Nobel Prize–winning author Isaac Bashevis Singer wrote of Hamsun, who was awarded the Nobel Prize for Literature in 1920, that “he whole modern school of fiction in the twentieth century stems from Hamsun.” This may sound hyperbolic, but it’s not unreasonable. Strikingly, given the events that come before, the stories all have almost optimistic endings. The pessimism that pervades each author’s work is tinged with an oft-missed humor, that of the philosophical court jester questioning the meaning of life in a kingdom without purpose or god, while waging war against sickness unto death. Sartre’s dyspeptic former adventurer is immersed in writing a political biography that he can never complete. Kafka’s artist (what we might today call an “extreme performance artist”) is a circus performer who entertains his public by going weeks on end without eating. Hamsun’s narrator is consumed with finishing his so suitably titled book Crimes of the Future. The protagonists of these three works are artists. I’m never one to demean plot, but the ultimate importance is not whodunit, but why characters act as they do, and how authors create art that changes lives and literature.

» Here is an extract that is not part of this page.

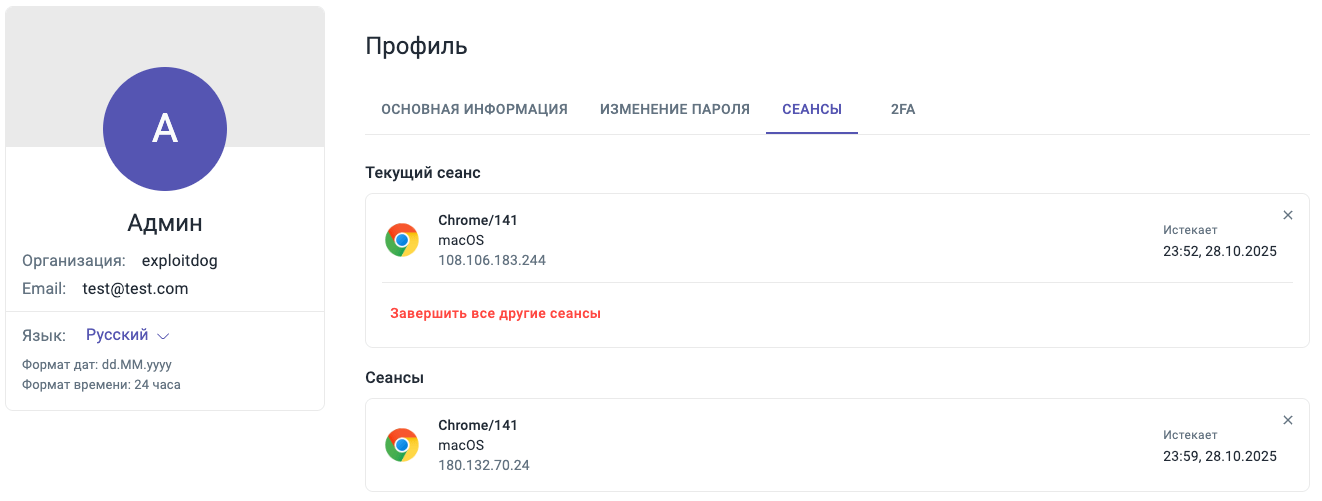The height and width of the screenshot is (501, 1322).
Task: Terminate session 180.132.70.24 via its X icon
Action: (x=1288, y=420)
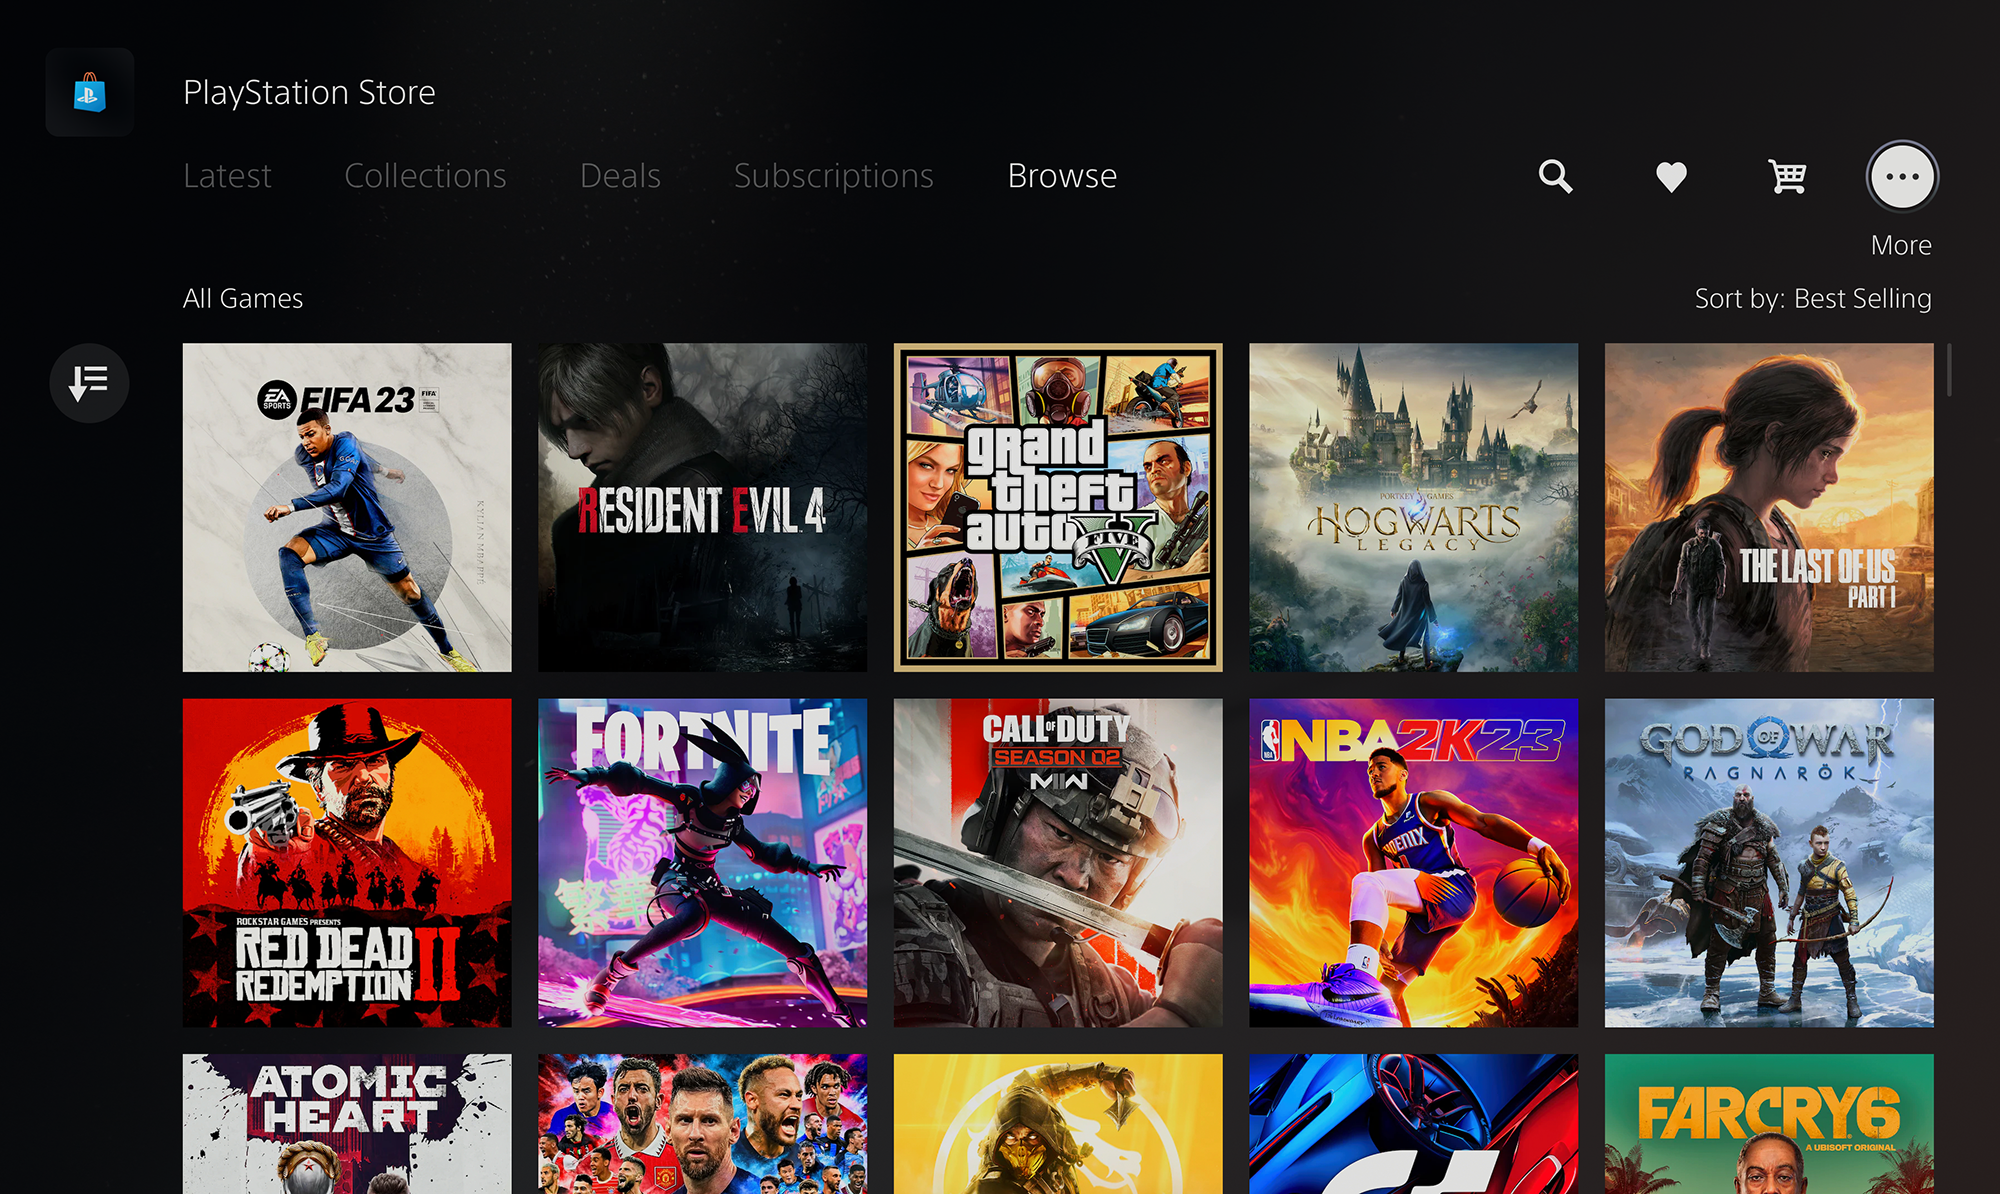
Task: Open Collections navigation section
Action: pos(425,176)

With groundbreaking prose styles, these authors relayed the internal lives and worldly interactions surrounding a single individual, using a metaphor that most certainly defined the era as one of hunger, and lonely existential suffering in a world with unanswerable questions and human cruelty on scales never before seen.Īuthentically great pieces of fiction ought to be read more than once, and I have read these works multiple times. Knut Hamsun’s Hunger (1890), Franz Kafka’s “A Hunger Artist” (1922), and Jean-Paul Sartre’s Nausea (1938) are timeless works from a past that must be reckoned with. Fiction that is both epochal and timeless tells the truth of its era, and envisions and informs the future. EZRA POUND ARGUED that artists of every generation make a pact with the past, and forge ahead creating new forms.